Young adults are more inclined than older ones to report obstacles to receiving mental health treatment, such as lengthy wait lists, high costs, or not knowing where to start looking for assistance. Also, people have a greater tendency to report that their mental health has deteriorated recently or that they have gone through a mental health crisis that need immediate medical attention.

About one-quarter of Ontarians, or 24%, have received a diagnosis for a mental health illness, and another 21% think they may have an undiscovered condition, according to the overall findings of the poll. One-fourth of those polled, or 25%, reported that their mental health had gotten worse in the previous 12 months.
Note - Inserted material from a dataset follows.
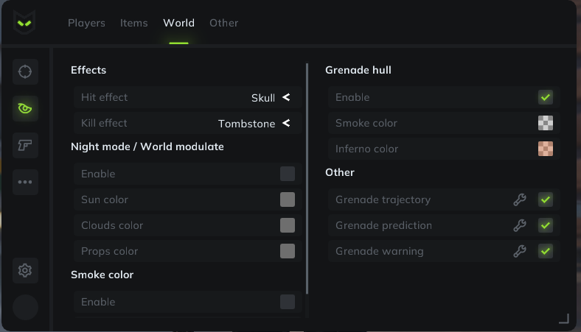This screenshot has width=581, height=332.
Task: Disable the Grenade hull Enable checkbox
Action: click(546, 97)
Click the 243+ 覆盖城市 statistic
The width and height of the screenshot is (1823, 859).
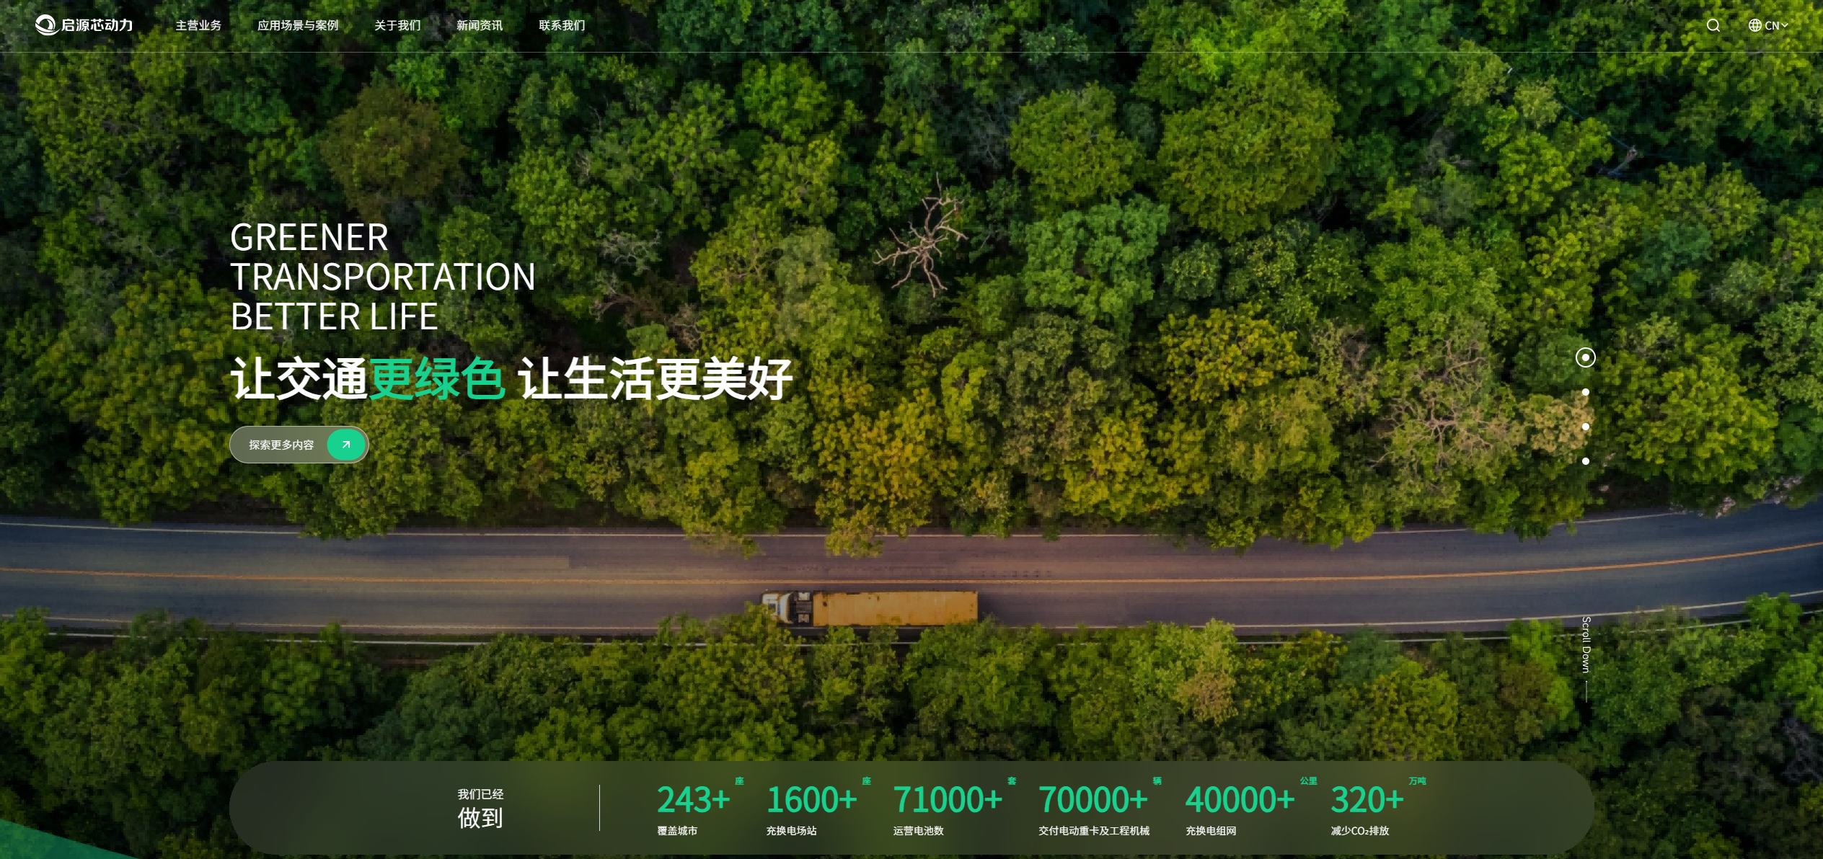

Most respondents to the survey, or 60% of them, expressed frustration with their attempts to access mental health resources. 73% of women in the 18–34 age group said their experience was annoying or extremely irritating, which was a larger percentage than the general population.

"This poll should serve as a wake-up call," said Sur. "Getting help is not always as easy as phoning up a mental health professional. We need to meet people where they're at and intervene early when they first experience mental health challenges. That means adding more social workers in schools, hospitals, primary health care, long-term care homes and community care. We need more government funding to do that."

For advisors, dealing with clients who have mental health issues can be difficult. Before the pandemic, research by Bridgehouse Asset Managers and Navigator Research revealed that 92% of respondents felt that a client's mental health is a problem and 74% said that a client's family member's mental health is impacting them.

“One of the vulnerabilities is advisors themselves, and the pressure that they're under because they told us, ‘We are becoming counselors and mental health listening boards',” said CEO Carol Lynde. “That is having an impact and they’re looking to the industry to help give them strategies to not only identify potential evidence of mental health but to help them cope with the stress they're under to better help their clients.”